### [WORK REQUIRED]
Format the data lines starting at the line containing "Open the Action" and ending at the line containing "Expand the Monitoramento" as a Markdown table with the columns Row and Line. Give each line a row number and leave out blank lines.

[Records for locating displayed items]

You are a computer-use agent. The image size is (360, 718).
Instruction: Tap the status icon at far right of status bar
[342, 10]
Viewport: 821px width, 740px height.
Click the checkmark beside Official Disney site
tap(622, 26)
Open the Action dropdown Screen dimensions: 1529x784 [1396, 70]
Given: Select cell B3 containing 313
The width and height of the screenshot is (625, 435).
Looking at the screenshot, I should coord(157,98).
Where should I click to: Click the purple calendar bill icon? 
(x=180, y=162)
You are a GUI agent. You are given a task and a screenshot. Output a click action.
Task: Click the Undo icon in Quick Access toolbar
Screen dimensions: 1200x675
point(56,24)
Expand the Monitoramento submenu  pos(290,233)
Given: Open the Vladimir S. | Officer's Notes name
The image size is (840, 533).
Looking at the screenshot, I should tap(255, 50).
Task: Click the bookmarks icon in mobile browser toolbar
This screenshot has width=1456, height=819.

### [ANSWER TO THE PROBLEM]
| Row | Line |
|---|---|
| 1 | Open the Action dropdown Screen dimensions: 1529x784 [1396, 70] |
| 2 | Given: Select cell B3 containing 313 |
| 3 | The width and height of the screenshot is (625, 435). |
| 4 | Looking at the screenshot, I should coord(157,98). |
| 5 | Where should I click to: Click the purple calendar bill icon?  |
| 6 | (x=180, y=162) |
| 7 | You are a GUI agent. You are given a task and a screenshot. Output a click action. |
| 8 | Task: Click the Undo icon in Quick Access toolbar |
| 9 | Screen dimensions: 1200x675 |
| 10 | point(56,24) |
| 11 | Expand the Monitoramento submenu  pos(290,233) |